Tilray closed just below $100 on Monday. On Tuesday the stock jumped $17, adding $1.5 billion to its market cap on the “news” that the Company “successfully” delivered CBD capsules to 29 “critically ill children” at a hospital in Victoria, Australia. There was no mention of revenue or profit impact of this “event,” which means this “feat” will be an expense item. Funny thing about CBD products, they are egally available in high concentration capsules and tinctures to anyone. See Ambary Gardens, for instance.

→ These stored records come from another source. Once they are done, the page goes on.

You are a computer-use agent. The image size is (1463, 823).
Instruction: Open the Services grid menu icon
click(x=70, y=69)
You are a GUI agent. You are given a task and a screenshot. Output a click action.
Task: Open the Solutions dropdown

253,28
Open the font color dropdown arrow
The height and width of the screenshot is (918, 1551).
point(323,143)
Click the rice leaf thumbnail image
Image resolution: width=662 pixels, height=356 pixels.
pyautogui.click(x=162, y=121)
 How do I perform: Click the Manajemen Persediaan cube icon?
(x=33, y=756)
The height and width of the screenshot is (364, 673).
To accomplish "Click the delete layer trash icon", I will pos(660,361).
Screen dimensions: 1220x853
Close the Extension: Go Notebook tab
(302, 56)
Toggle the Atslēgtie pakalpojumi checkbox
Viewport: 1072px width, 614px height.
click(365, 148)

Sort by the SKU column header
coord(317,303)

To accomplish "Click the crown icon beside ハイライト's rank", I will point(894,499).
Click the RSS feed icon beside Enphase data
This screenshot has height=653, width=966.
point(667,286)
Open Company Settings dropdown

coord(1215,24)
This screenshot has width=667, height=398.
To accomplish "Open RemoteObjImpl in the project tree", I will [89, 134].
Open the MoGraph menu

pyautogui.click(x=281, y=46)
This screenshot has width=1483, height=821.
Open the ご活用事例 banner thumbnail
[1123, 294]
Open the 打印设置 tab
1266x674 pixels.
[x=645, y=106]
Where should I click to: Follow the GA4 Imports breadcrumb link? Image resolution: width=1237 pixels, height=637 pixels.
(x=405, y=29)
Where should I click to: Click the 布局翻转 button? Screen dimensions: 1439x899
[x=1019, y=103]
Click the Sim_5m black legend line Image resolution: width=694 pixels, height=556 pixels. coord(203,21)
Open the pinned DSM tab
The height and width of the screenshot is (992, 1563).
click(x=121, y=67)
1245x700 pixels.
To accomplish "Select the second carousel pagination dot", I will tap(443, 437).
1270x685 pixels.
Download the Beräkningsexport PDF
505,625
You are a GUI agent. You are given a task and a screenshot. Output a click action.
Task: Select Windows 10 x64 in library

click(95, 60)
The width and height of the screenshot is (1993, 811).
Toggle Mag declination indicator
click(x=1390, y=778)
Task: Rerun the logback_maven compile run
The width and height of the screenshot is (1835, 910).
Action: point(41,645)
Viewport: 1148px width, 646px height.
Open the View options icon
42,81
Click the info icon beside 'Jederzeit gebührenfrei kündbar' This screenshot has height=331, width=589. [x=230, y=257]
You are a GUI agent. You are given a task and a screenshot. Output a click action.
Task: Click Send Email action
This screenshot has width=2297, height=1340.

Marijuana was approved for medical use in Colorado in 2008. It was approved for recreational use in 2012. From 2008 to present, the retail price for “top shelf” weed has gone from $350 per ounce to as low as $150 per ounce. Once marijuana is legalized in a jurisdiction, the barrier to entry for producers and distributors is low. This means that, over
time, the selling price of marijuana will begin to approach the cost of production plus the cost of distribution plus a small profit incentive for growers and distributors. I have to believe the big tobacco companies are waiting impatiently for the Federal Government to legalize marijuana out of desperation to generate tax revenues. Then it’s game-over for existing growers.

TLRY’s operating loss including non-cash stock compensation was $14.7 million in the first half of 2018. Net of the huge jump in accounts payable, TLRY’s operations burned $11 million in cash in the first 6 months of 2018. TLRY insiders are sitting on 83 million of the 92 million shares outstanding. I’ll be curious to see how quickly insiders begin to register their shares and unload them. It’s only a matter of time before ground-floor investors try to quietly unload shares. They are idiots if they don’t.

The point here is that, while the run-up in stocks like Tesla and Netflix has been absurd, the trading action is Tilray has been absolutely insane. As it turns out, with only 17.8 million shares in the public float, TLRY has been engulfed by a vicious short-squeeze made even worse by momentum-chasing hedge fund algos and day-traders. Buyers blindly chasing the price higher, driven by fearless greed and the expectation that they will be able to unload their stock purchase on the next buyer willing to pay even more for the stock in complete disregard to valuation considerations.

This is very similar to the early 2000 dot.com/tech stock bubble. Tilray’s price rise to $300 is similar to rise in Commerce One. I was short CMRC at $200/share, which at the time was a completely irrational valuation. CMRC then ran quickly up to $600. But $600 was the top and it fell off a cliff from there.